La cortina intocable

Las reacciones, de aparente indignación, fueron impostadas. ¡Se presentó, incluso, queja ante el CONAPRED! En realidad, manifestaciones de hipocresía gigantesca. En privado todos decimos cualquier cosa, aun la más injusta, insensata o absurda: podemos hablar mal o burlarnos incluso de quien más queremos o más admiramos, o de alguien con quien tenemos una enorme deuda de gratitud.

            Lo privado es el ámbito en el que suponemos que, salvo quien está allí con nosotros, nadie está presente, y al que nadie va a asomarse. Es la esfera en la que no tenemos que cuidarnos de lo que hablamos porque nuestras palabras y ––confiamos–– no trascenderán; es como si sólo las pensáramos en voz alta para compartir ese pensamiento con quien queremos hacerlo, con nadie más. En ese espacio podemos decir palabrotas, blasfemar, exponer ideas que no nos convencen ni a nosotros mismos, contar chistes de dudoso gusto, desahogarnos, hacer juicios temerarios, mofarnos de todo y de todos. A nadie afectamos con eso.

            No puede haber ofensa si no se tiene la finalidad de dar a conocer al público o a la persona de la que hablamos nuestro relato o nuestro comentario poco halagüeño para ella. Lectora, lector: no dude de que la persona que más le quiere alguna vez, hablando con un tercero, se ha referido a usted crítica o sarcásticamente. Eso no es muestra de desamor ni de falta de respeto. Es la observación de sus falibilidades y defectos, o de sus aspectos cómicos. Creo que fue Groucho Marx quien advirtió que nunca ingresaría a un club del que él mismo fuera miembro.
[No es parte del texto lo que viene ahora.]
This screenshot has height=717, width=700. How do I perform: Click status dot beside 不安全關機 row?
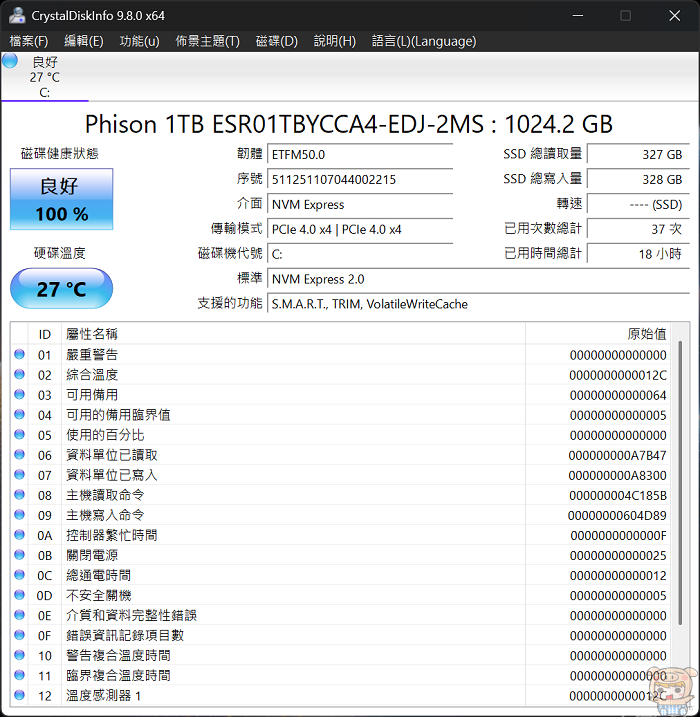click(x=19, y=595)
            No todo lo que se cuenta jocosa o satíricamente es escarnio. Cervantes jamás se burla de don Quijote: no se ríe de él, se ríe con él de sus polémicas hazañas, sin ocultar en ningún momento la admiración que siente por el Caballero de la Triste Figura. El humor, dice Octavio Paz, “convierte en ambiguo todo lo que toca”. A los bienpensantes y a los comisarios de lo políticamente correcto el humor no se les da: les parece una herejía. Su doctrina, sus dogmas, su ideología no admiten la embriaguez de la relatividad de las grandes ideas.
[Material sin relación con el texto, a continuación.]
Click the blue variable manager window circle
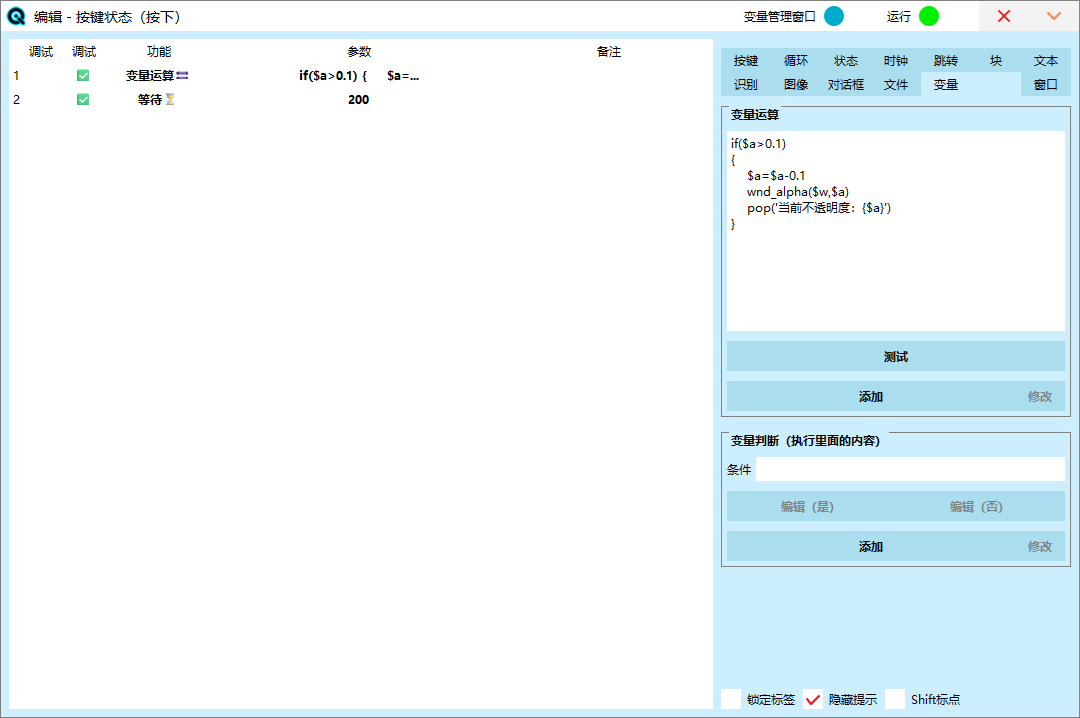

            El verdadero escándalo ético, cívico y jurídico no son las expresiones del presidente del Instituto Nacional Electoral sino la grabación que se hizo de su conversación, la violación de su vida privada. Esa plática tuvo lugar entre dos personas que no dieron su anuencia a ser escuchadas por nadie más, y que tenían derecho a que no se les escuchara pues no había autorización judicial para intervenir sus aparatos telefónicos; no estaban planeando cometer u ocultar un delito. Lo que constituye delito es la intervención de sus teléfonos.

            Milan Kundera escribió en Los testamentos traicionados: “Una vieja utopía revolucionaria, fascista o comunista: la vida sin secretos, donde vida pública y vida privada no sean más que una. El sueño surrealista de Breton: la casa de cristal, casa sin cortinas en la que el hombre vive a la vista de todos. ¡Ah, la belleza de la transparencia!”

            Lo público y lo privado son dos mundos distintos. Curiosamente, esa evidencia no suele defenderse con firmeza. Es como si nos diera vergüenza reclamar nuestro derecho a no ser colocados en esa casa de cristal sin cortinas. Se dice: “Yo no tengo nada que ocultar”. Pero todos tenemos derecho a que no escuche nadie más lo que sólo queremos decir a la persona que elegimos para que lo escuche, a que no lea nadie más la carta o el mail que enviamos sólo a determinado destinatario, a que nadie se meta sin nuestro consentimiento en nuestra habitación. Entonces, la sentencia correcta es: “Aunque no tuviera nada que ocultar, tengo derecho a que nadie se entrometa en mi vida privada”.

            Kundera dictamina que el respeto a la diferencia entre el mundo público y el mundo privado “es la condición sine qua non para que un hombre pueda vivir como un hombre libre”, que “la cortina que separa esos dos mundos es intocable” y que “los que arrancan las cortinas son criminales”.

            Por otra parte, hay que oír o leer atentamente: no hay en las palabras de Lorenzo Córdoba una sola frase de menosprecio a los indígenas sino una narración sonriente de la sobreactuación de su visitante que, al formular una amenazadora exigencia inaceptable, parecía estar imitando un estereotipo, el de los subtítulos en español en que quedan traducidas las películas de Hollywood.